By Henry Windsor
AllSides Perspectives Blog
May 20, 2019 – Those working for the release of Marsha Lazareva were hoping for some relief last Sunday. But the hearing, which had been scheduled for the week before but was abandoned, brought only confusion for the family, friends and advocates of the businesswoman imprisoned in Kuwait for over a year.
In effect, Lazareva’s appeal was delayed until 9 June. But for Lazareva it was the latest torment in a protracted ordeal that has become a humanitarian case of global interest. Just a fortnight before, at a hearing hoped to be a turning point in her case, the judge had recused himself, sources say, ‘out of the blue’.
Since Lazareva was found guilty in May 2018 of embezzling 17 million Kuwaiti dinars from the Kuwait Port Authority, the 44-year-old has shared a cramped cell with seven other women in the notorious Sulaibiya prison. The manner in which she was tried and sentenced to 10 years’ hard labour caught the attention of human rights groups and major diplomatic and political figures worldwide. According to Lazareva, Judge Metaeb Al Aredi ‘singled her out’because she was a woman, made ‘many racist comments’ towards her, and told her to ‘vomit in the corner’ when she complained of feeling unwell.

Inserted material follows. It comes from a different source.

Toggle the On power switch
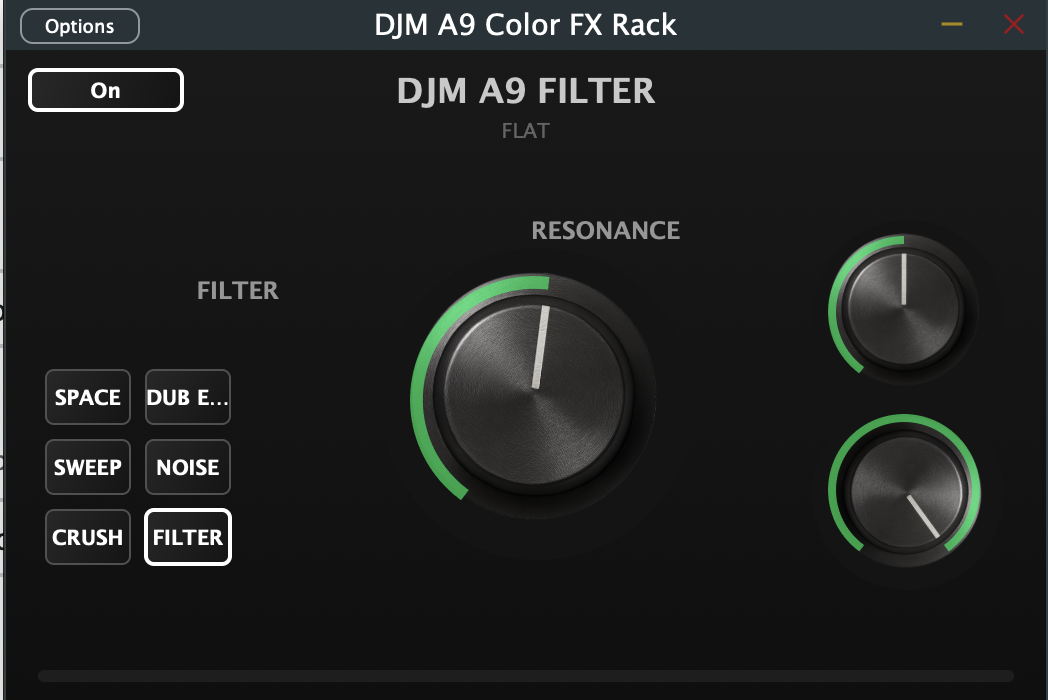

Yet until her incarceration, she was known for being one of the most successful investment managers in the region. Though a Russian citizen, she studied at the world-renowned Wharton Business School at the University of Pennsylvania; later, in her role as vice president of KGL Investment, she created hundreds of jobs in Kuwait over a 13-year period. But with her success came harassment and allegations. Her arrest came following the lucrative sale of a real estate project in the Philippines to Udenna, a Davao City-based holding company. Lazareva’s legal team have said that her success generated enemies who may be behind the charges.